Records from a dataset
◇ ◇ ◇ ◇ ◇ ◇ ◇
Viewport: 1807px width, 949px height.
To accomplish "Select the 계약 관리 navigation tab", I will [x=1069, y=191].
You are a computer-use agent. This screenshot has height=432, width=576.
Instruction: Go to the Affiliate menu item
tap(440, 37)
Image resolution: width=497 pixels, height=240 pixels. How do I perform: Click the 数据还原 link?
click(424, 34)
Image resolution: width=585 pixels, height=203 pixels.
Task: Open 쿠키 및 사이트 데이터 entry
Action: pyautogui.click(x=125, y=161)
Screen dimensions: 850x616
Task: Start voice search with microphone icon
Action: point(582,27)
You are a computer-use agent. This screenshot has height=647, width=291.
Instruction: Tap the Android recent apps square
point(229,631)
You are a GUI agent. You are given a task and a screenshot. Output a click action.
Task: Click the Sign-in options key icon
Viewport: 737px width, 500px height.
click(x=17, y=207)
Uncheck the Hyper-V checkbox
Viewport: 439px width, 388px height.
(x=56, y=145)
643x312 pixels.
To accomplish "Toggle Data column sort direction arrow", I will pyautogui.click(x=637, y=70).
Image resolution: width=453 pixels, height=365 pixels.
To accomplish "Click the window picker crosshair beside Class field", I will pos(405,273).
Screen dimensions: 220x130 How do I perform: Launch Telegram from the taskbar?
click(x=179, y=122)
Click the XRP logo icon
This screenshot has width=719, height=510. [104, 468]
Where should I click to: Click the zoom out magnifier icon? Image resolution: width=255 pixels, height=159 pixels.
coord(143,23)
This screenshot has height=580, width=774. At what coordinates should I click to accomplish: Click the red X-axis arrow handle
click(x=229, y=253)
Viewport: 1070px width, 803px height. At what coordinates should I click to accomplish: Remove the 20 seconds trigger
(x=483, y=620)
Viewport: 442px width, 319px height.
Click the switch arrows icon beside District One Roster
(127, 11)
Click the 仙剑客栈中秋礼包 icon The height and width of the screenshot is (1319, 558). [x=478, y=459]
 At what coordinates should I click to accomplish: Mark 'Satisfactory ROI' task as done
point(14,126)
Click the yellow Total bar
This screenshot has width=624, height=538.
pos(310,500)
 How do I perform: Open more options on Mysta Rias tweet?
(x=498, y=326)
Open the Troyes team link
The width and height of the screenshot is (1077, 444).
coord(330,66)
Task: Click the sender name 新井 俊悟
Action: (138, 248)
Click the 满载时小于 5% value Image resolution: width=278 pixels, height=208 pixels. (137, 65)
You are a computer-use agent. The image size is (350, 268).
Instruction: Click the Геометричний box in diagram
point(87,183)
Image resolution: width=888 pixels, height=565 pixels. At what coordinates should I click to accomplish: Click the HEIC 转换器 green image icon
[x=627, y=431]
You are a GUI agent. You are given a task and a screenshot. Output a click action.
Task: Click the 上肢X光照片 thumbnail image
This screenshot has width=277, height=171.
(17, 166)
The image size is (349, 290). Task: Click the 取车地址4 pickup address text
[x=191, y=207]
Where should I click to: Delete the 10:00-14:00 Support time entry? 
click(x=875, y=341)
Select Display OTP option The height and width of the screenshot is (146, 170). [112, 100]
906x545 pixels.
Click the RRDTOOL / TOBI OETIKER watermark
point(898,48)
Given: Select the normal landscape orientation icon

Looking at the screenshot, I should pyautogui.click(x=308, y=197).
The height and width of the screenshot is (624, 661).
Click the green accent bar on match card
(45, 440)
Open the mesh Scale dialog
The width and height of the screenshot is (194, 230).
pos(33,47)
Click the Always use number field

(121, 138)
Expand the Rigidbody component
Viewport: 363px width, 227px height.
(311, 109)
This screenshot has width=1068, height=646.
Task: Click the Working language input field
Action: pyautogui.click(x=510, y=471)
◇ ◇ ◇ ◇ ◇ ◇ ◇
> [Task description] For each line above that includes "agent", copy the line.

> [Response area]
You are a computer-use agent. This screenshot has height=432, width=576.
You are a computer-use agent. This screenshot has height=647, width=291.
You are a GUI agent. You are given a task and a screenshot. Output a click action.
You are a computer-use agent. The image size is (350, 268).
You are a GUI agent. You are given a task and a screenshot. Output a click action.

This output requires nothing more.